Nicolas Olivier : Yannick, vous êtes consultant en performance industrielle et transformation digitale. Quelle est l’actualité de l’industrie ?
Yannick Feillens : Humainement, ces deux dernières années ont placé les managers et les équipes approvisionnement sous tension. La guerre en Ukraine va accentuer ces difficultés. Le COVID a révélé les faiblesses de certaines organisations et épuisé les équipes. Les entreprises corrigent le tir en renforçant leur organisation supply-chain tandis que les collaborateurs sont tentés d’aller voir si l’herbe est plus verte ailleurs. Ceci crée un fort turn-over. Constatez-vous également cette tendance sur le marché ?
NO : Le marché est effectivement très dynamique sur les profils logistiques. Il est vrai que la crise a fait beaucoup de mal à certaines supply-chains trop fragiles, trop distantes, trop complexes.
YF : Ce discours sur la complexité des supply-chains me semble en perte de vitesse. Pour une raison simple : personne n’est prêt à payer le coût de se garantir contre un cygne noir. Aucun dirigeant, aucun actionnaire et, surtout, aucun client n’est prêt à en payer le prix. Et d’ailleurs, contre quel cygne noir se prémunir ? Qui aurait imaginé un confinement généralisé en 2020 et une guerre en Ukraine en 2022 ?
NO : Pourtant, le made in France a le vent en poupe…
YF : Un de mes clients résume la situation de la manière suivante : les acheteurs ont une envie de made in France mais n’ont pas les budgets pour le payer. Si des organisations relocalisent, les parts de production rapatriées restent le plus souvent marginales. Le débat sur la réindustrialisation occulte totalement les enjeux de performance industrielle et de productivité de notre tissus industriel. C’est très gênant pour l’avenir.
NO : Quelles conséquences pour la supply-chain ?
YF : Les équipes que je rencontre dans les PME et ETI industrielles sont le plus souvent exceptionnellement investies. Ce qui me frappe, c’est le décalage entre le dévouement à la production et la maturité industrielle des organisations, aussi bien dans les ateliers qu’au niveau de la supply-chain. Avant même la crise actuelle, la maturité supply-chain de la majorité des PME et ETI était insuffisante. L’outil central de la logistique, l’ERP, est aussi globalement mal maîtrisé.
NO : Alors, que faut-il faire ?
YF : Il faut bien comprendre que cette situation n’est pas une fatalité. Des méthodes rationnelles, applicables aux PME et ETI existent. À Ubiquitiz, nous les mettons en œuvre de manière pragmatique. Nous constatons qu’avec quelques actions ciblées, il est possible d’avoir des impacts significatifs.
NO : Pouvez-vous donner des exemples ?

■ ■ ■ ■ ■ ■ ■

Reproduisez à l'identique le passage de l'entretien ci-dessus, depuis « Yannick Feillens : Humainement, ces » jusqu'à « le marché ? » inclus.

■ ■ ■ ■ ■ ■ ■

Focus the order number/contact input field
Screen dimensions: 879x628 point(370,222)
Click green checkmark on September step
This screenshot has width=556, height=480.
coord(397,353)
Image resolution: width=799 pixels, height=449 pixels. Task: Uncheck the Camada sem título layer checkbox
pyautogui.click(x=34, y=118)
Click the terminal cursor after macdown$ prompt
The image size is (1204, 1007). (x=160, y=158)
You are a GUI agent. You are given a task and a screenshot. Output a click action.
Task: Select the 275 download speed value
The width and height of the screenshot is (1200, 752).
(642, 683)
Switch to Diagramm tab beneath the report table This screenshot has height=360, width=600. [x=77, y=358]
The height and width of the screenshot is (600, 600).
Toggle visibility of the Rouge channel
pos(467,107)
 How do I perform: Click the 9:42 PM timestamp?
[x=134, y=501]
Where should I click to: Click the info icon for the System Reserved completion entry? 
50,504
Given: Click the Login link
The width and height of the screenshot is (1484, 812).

■ ■ ■ ■ ■ ■ ■

▶ _Résultat_
Yannick Feillens : Humainement, ces deux dernières années ont placé les managers et les équipes approvisionnement sous tension. La guerre en Ukraine va accentuer ces difficultés. Le COVID a révélé les faiblesses de certaines organisations et épuisé les équipes. Les entreprises corrigent le tir en renforçant leur organisation supply-chain tandis que les collaborateurs sont tentés d’aller voir si l’herbe est plus verte ailleurs. Ceci crée un fort turn-over. Constatez-vous également cette tendance sur le marché ?